でも弟さんがいて西に残っているということから、修学旅行で木乃香さんを取り戻そうとする強硬派がいない可能性がありますね。
“千の呪文の男”よりも強大な魔力というのは惜しいでしょうが、古い組織なだけに長になるのは女性より男性優先なのでしょう。
そもそも男性優先じゃなかったら婿養子なんて取らず、木乃香さんの母親が長になってます。

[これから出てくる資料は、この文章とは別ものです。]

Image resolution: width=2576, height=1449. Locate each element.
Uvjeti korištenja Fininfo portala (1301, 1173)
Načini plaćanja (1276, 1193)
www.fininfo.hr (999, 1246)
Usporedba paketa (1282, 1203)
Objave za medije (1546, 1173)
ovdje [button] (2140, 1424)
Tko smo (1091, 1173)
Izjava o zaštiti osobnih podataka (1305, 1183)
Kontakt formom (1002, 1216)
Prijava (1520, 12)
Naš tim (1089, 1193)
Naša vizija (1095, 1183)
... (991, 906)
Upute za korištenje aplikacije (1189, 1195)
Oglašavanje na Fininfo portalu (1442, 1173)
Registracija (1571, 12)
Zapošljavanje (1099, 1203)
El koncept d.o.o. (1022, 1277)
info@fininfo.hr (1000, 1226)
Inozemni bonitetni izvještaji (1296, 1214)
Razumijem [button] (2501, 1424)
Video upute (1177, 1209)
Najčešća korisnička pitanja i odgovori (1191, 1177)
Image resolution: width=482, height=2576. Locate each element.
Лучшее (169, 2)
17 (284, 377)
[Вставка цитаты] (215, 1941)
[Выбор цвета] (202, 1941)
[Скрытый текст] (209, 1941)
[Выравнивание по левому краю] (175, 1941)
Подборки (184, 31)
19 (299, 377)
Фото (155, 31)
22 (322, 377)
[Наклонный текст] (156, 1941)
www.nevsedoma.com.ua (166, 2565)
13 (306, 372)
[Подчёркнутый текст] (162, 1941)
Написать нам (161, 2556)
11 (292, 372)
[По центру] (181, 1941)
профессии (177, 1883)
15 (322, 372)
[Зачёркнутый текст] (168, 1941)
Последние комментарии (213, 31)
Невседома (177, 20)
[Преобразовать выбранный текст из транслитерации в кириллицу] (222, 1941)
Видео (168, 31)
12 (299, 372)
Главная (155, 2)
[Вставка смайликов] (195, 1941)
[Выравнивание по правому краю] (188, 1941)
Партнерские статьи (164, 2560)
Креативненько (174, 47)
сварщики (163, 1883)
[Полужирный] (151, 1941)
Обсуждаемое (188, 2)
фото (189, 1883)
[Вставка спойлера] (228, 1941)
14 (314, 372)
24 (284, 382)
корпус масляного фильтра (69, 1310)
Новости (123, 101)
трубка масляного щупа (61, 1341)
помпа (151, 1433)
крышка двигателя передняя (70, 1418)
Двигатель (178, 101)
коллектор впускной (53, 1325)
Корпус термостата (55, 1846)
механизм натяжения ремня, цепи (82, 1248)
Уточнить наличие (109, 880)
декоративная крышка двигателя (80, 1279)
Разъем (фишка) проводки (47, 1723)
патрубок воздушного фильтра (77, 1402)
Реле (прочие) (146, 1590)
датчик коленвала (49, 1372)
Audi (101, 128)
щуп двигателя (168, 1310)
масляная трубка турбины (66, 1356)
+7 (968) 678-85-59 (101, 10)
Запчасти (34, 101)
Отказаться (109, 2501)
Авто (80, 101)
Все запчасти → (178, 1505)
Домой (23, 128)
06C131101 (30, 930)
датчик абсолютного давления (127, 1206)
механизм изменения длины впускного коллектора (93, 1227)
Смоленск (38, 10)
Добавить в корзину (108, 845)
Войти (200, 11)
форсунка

弟さんの才能がどれほどのものなのかわかりませんが、西に木乃香さんが残っていたら、
“実力重視の姉派 VS 慣習重視の弟派”
なんて内部抗争に発展する恐れすらあります。
そう考えると、木乃香さんを麻帆良に留学させるというのは長の親馬鹿だけが原因とは考えられませんね。
これはあくまでも自分の想像の話ですが…………。
「お待たせー。次はどこに行く?」
まあ、京都修学旅行の安全が高まったのは良いことです。
せっかくの休日なんです。今は美少女2人とのデートを楽しむことにしましょう。
「そういえばエヴァちゃんが「ぼーやに“お母さん”と呼ばれてみせる!!!」って張り切ってたけど、呼んであげないの?」
「こ、このちゃん…………」
「…………その話題はマジで勘弁してください」
エヴァさん、もしかして2-Aで自分のこと話してるんじゃないでしょうね?
帰ったら問い詰めなければ。
━━━━━ 後書き ━━━━━
別にせっちゃんは“ヤンデレ”とか“猟犬”だったりするわけではありません。
“アルビノ”→“日光に弱い”→“日傘”→“仕込み傘”と思いついただけです。
このちゃんのスキンシップに慣れている分、原作よりテンパったりすることが少ないぐらいでしょうか。
弟の名前は
“詠春”でググる→“詠春拳 - Wikipedia”がトップ→“ブルース・リー”が使ってた→“ホワタァー!”→“ケンシロウ”→“北斗神拳”→“北斗”
といった感じで連想ゲームで決めました。
特に意味はなく、今後の重要キャラとなるわけではありません。
というか今後出る予定もありません。
木乃香母の名前を知らないので、作中では“奥様”で通しました。
作者なりに木乃香が麻帆良にいても問題ない理由を作ってみました。